Total number of recoveries worldwide has passed the two million mark with significantly greater recoveries than deaths. 

The United States of America continue to lead globally in the number of total confirmed cases at 1,666,828 with a case fatality rate (CFR) of 5.9 percent with 98,683 total deaths recorded. The recovery rate for the US is up at 26.8 percent. Among the states, New York leads with 369,656 total confirmed cases and 29,112 total deaths with a CFR of 7.88 percent. 

Brazil has surpassed Russia with an average of over 17,000 cases per day. They have a fatality of 6.35 percent and a recovery rate of 40.8 percent. 

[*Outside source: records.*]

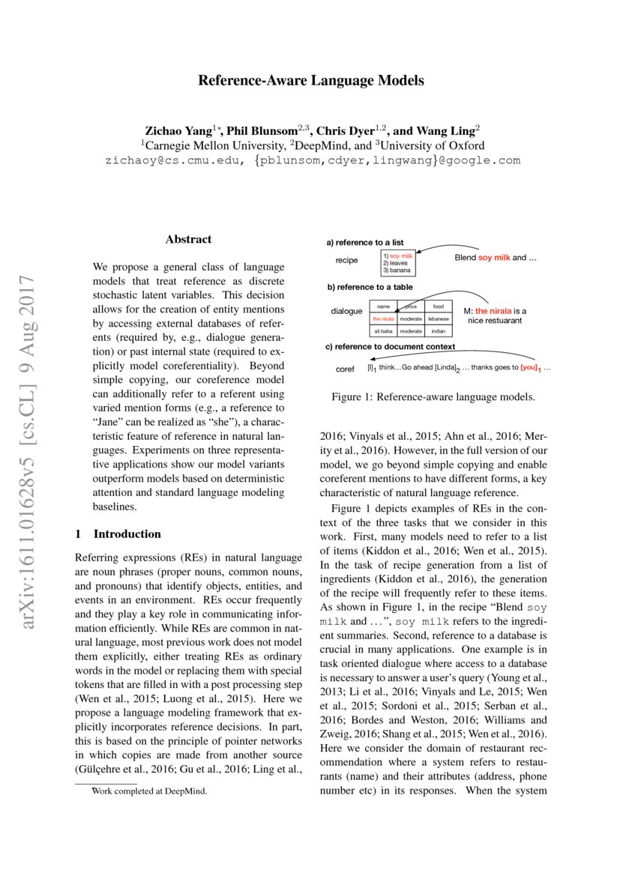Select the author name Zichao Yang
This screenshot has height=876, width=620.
[x=178, y=130]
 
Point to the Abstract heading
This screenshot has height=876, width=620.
[x=188, y=240]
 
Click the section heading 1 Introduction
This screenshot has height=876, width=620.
[x=118, y=534]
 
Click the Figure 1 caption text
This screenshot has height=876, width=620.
[x=434, y=396]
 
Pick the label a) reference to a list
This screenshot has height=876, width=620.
[x=364, y=243]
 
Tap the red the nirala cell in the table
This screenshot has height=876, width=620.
[x=383, y=318]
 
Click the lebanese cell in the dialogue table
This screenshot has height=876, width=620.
[x=438, y=318]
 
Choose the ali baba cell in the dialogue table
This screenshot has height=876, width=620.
[x=383, y=330]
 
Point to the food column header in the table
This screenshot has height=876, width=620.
[x=438, y=306]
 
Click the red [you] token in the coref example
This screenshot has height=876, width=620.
[x=529, y=369]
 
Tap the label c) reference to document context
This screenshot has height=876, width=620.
[x=390, y=347]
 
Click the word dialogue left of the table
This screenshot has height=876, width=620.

As countries ramp up testing in various degrees, more new confirmed cases are being reported. This means that with more testing and aggressive contact tracing, we are now able to identify patients who are asymptomatic or pre-symptomatic and are potentially infective to the vulnerable population. This explains why, with more testing, we now see a better picture of the extent of the pandemic. With more testing, the death rates go down. 

The median average of case fatality rates worldwide has declined further to 6.35 percent. From the current data for the past two to three months, around 80 to 90 percent of patients are either asymptomatic or have mild disease and recover unremarkably. 

As of this writing, of the 2,598,612 closed cases (cases which had an outcome), 87 percent (2,254,406) had recovered or discharged while 13 percent (344,206) died. The remaining 2,819,883 cases remain active. 

Recoveries far outnumber the deaths with a ratio of approximately 6.6:1. (This is a good indicator that the ratio of recoveries is starting to increase over the deaths because of increased testing.)